CellTiter 96 AQueous单溶液细胞增殖检测试剂(点击进入产品链接)

区别于传统的MTT检测,使用新型的MTS四唑盐进行细胞增殖检测,极大简化了传统MTT法的操作步骤。由于无需进行洗涤或富集细胞,所以避免了潜在的操作误差对实验结果的影响。

 

l   简化了比色法细胞活力检测 " 加样- 孵育- 检测" 的方案减少了操作步骤( 仅需一步加样),使均质的高通量筛选成为可能。

l   仅需使用单溶液:仅需加入一种溶液,该溶液已经过过滤灭菌,可直接加入检测板中( 不同于MTT)

l   简化分析步骤:不需要事先洗涤或富集细胞,直接在96 孔板读板仪上进行测定。
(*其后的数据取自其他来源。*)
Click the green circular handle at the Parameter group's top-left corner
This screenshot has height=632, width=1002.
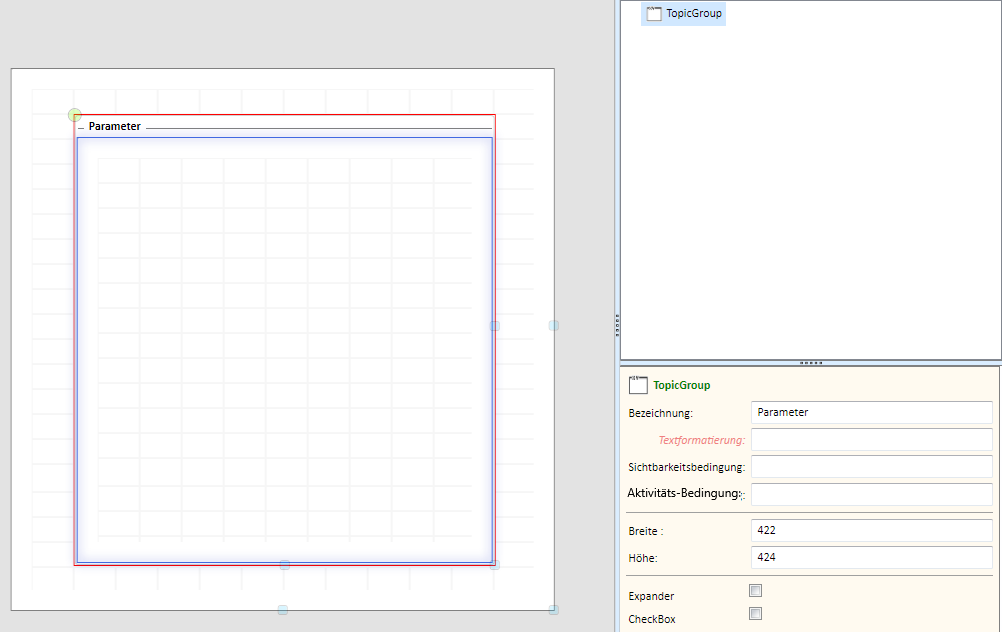pos(75,116)
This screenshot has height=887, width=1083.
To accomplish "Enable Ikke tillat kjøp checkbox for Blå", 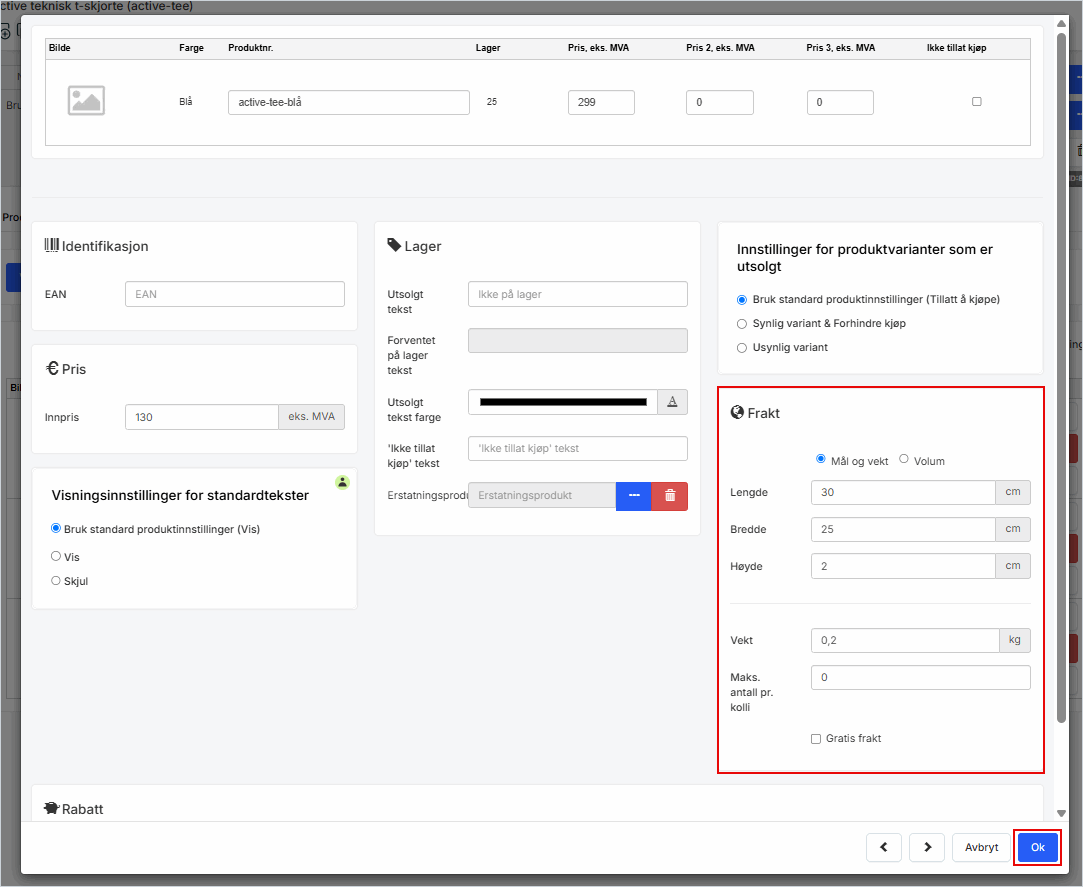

也省掉了MTT 法必须的溶解步骤。

l   增加了灵活性:检测板可以在读数后继续放回到培养箱中进一步显色( 不同于MTT)

l   避免使用有机溶剂:不需要使用有机挥发性溶剂去溶解甲产物( 不同于MTT)

l   非放射性:不需液闪混合液,也不需处理放射性废物( 不像[3H]-胸腺嘧啶掺入检测)

 

CellTiter-Glo发光法细胞活力检测试剂(点击进入产品链接)

    CellTiter-Glo® Luminescent Cell Viability AssayCellTiter-Glo®发光法细胞活力检测试剂盒)是通过对ATP 进行定量测定来检测培养物中活细胞数目的一种均质检测方法。ATP 是活细胞新陈代谢的一个指标。CellTiter-Glo® 检测试剂盒为多孔板而设计,是进行自动化高通量筛选(HTS)、细胞增殖和毒性分析的理想选择。均质检测步骤就是将单一试剂(CellTiter-Glo® 试剂) 直接加入含有血清的培养细胞中,无需洗涤细胞、去除培养基或进行多步加样操作。在384 孔板上,加入试剂并混合后,10 分钟内,该系统可检测到的每个孔内的细胞数最低为15 个。

均质检测的" 加样- 混合- 检测" 的操作方案使得细胞裂解和产生的发光信号与存在的ATP 量成正比,而ATP 量直接与培养物中的细胞数量成正比。CellTiter-Glo® 检测试剂盒产生一种" 辉光型" 的发光信号,半衰期一般大于5 小时,因细胞类型和培养基而异。由于信号半衰期长,不需要使用试剂自动进样器,就可灵活地进行连续的或批量的多孔板处理。独特的均质检测方案避免了那些需要多个步骤的ATP 检测方法可能会引入的误差。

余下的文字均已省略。